The Altegris KKR Commitments Fund will be advised by Altegris, who will be in charge of establishing the fund’s final investment selection and portfolio construction, while StepStone will act as the sub-advisor to the fund and will recommend primary, secondary and co-investment opportunities, and will also advise on portfolio construction. KKR will be the recipient of at least 80% of the fund’s private equity investments.
“KKR looks forward to the fund’s investments in KKR private equity offerings as selected by Altegris and StepStone,” said Suzanne Donohoe, Member and Head of Client and Partner Group at KKR, in an April 27 statement.

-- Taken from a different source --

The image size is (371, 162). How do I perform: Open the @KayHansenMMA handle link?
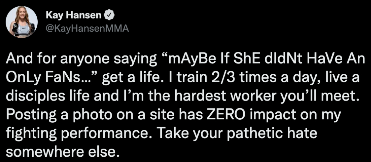tap(86, 29)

StepStone oversees $60 billion in private capital allocations, including $12 billion in assets under management (AUM). The firm’s team of 150 professionals uses a “highly disciplined research-focused approach” to create customized portfolios for sophisticated investors. “Our global platform and proven research-focused investment approach position us well to assist Altegris in its goal of creating a top performing portfolio of alternatives investments,” said Monte Brem, StepStone’s CEO.
The Altegris KKR Commitments Fund is open exclusively to accredited investors, which includes individuals with at least $1 million in net worth or $200,000 in annual income. The minimum initial investment is $25,000.
“Accredited investors will now have the opportunity to access many of the same KKR private equity funds that institutional investors have had access to for years,” said Jon Sundt, CEO of Altegris. “Altegris is providing investors with a portfolio spanning multiple private equity styles, geographic regions and life cycles, from newly established primary investment funds through mature secondary investment funds, all via a single subscription.”
The fund provides accredited investors with diversified exposure to three kinds of private equity funds:
- Primary private equity offerings
- Secondary private equity interests
- Co-investments opportunities
The Altegris KKR Commitments Fund is registered as a ’40 Act closed-end fund, with its shares available via public offering under the Securities Act of 1933. The minimum initial investment of $25,000 is much lower than most private equity products, and also offers the convenience of 1099 tax reporting and no capital calls.